01
引言
本文是手撕Transformer系列的第七篇。解码器(The Decoder)是Transformer结构的后半部分,它也包含了之前介绍过的所有层。
02
背景介绍
解码器层是前几篇文章中提到的子层的封装层。它采用位置嵌入处理目标序列,并将其通过屏蔽多头注意力机制。掩模Mask用于防止解码器查看序列中的下一个标记。它迫使模型仅使用前一个标记作为上下文来预测下一个标记。然后,它将通过另一种多头交叉注意力机制;该机制将编码器层的输出作为额外输入。最后,它将通过FFN。在每个子层之后,它都会执行残差加法和层归一化操作。
03
Transformer中的Decoder Layer
class DecoderLayer(nn.Module):
def __init__(self, d_model: int, n_heads: int, d_ffn: int, dropout: float):
"""
Args:
d_model: dimension of embeddings
n_heads: number of heads
d_ffn: dimension of feed-forward network
dropout: probability of dropout occurring
"""
super().__init__()
# masked multi-head attention sublayer
self.masked_attention = MultiHeadAttention(d_model, n_heads, dropout)
# layer norm for masked multi-head attention
self.masked_attn_layer_norm = nn.LayerNorm(d_model)
# multi-head attention sublayer
self.attention = MultiHeadAttention(d_model, n_heads, dropout)
# layer norm for multi-head attention
self.attn_layer_norm = nn.LayerNorm(d_model)
# position-wise feed-forward network
self.positionwise_ffn = PositionwiseFeedForward(d_model, d_ffn, dropout)
# layer norm for position-wise ffn
self.ffn_layer_norm = nn.LayerNorm(d_model)
self.dropout = nn.Dropout(dropout)
def forward(self, trg: Tensor, src: Tensor, trg_mask: Tensor, src_mask: Tensor):
"""
Args:
trg: embedded sequences (batch_size, trg_seq_length, d_model)
src: embedded sequences (batch_size, src_seq_length, d_model)
trg_mask: mask for the sequences (batch_size, 1, trg_seq_length, trg_seq_length)
src_mask: mask for the sequences (batch_size, 1, 1, src_seq_length)
Returns:
trg: sequences after self-attention (batch_size, trg_seq_length, d_model)
attn_probs: attention softmax scores
"""
# pass trg embeddings through masked multi-head attention
_trg, masked_attn_probs = self.masked_attention(trg, trg, trg, trg_mask)
# residual add and norm
trg = self.masked_attn_layer_norm(trg + self.dropout(_trg))
# pass trg and src embeddings through multi-head attention
_trg, attn_probs = self.attention(trg, src, src, src_mask)
# residual add and norm
trg = self.attn_layer_norm(trg + self.dropout(_trg))
# position-wise feed-forward network
_trg = self.positionwise_ffn(trg)

记录数据:
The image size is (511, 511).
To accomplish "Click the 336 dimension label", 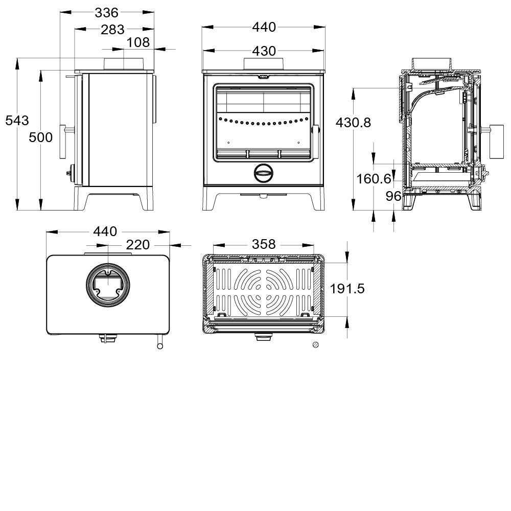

任务:
用两句话概括提取文本。 上述材料与提取文本没有关联。

本题输出:
解码器是Transformer结构的后半部分,其解码器层是前文所述各子层的封装层:目标序列经位置嵌入处理后,依次通过屏蔽多头注意力机制、以编码器层输出为额外输入的多头交叉注意力机制和FFN,每个子层之后都执行残差加法和层归一化操作。其中的掩模用于防止解码器查看序列中的下一个标记,迫使模型仅以前一个标记为上下文来预测下一个标记。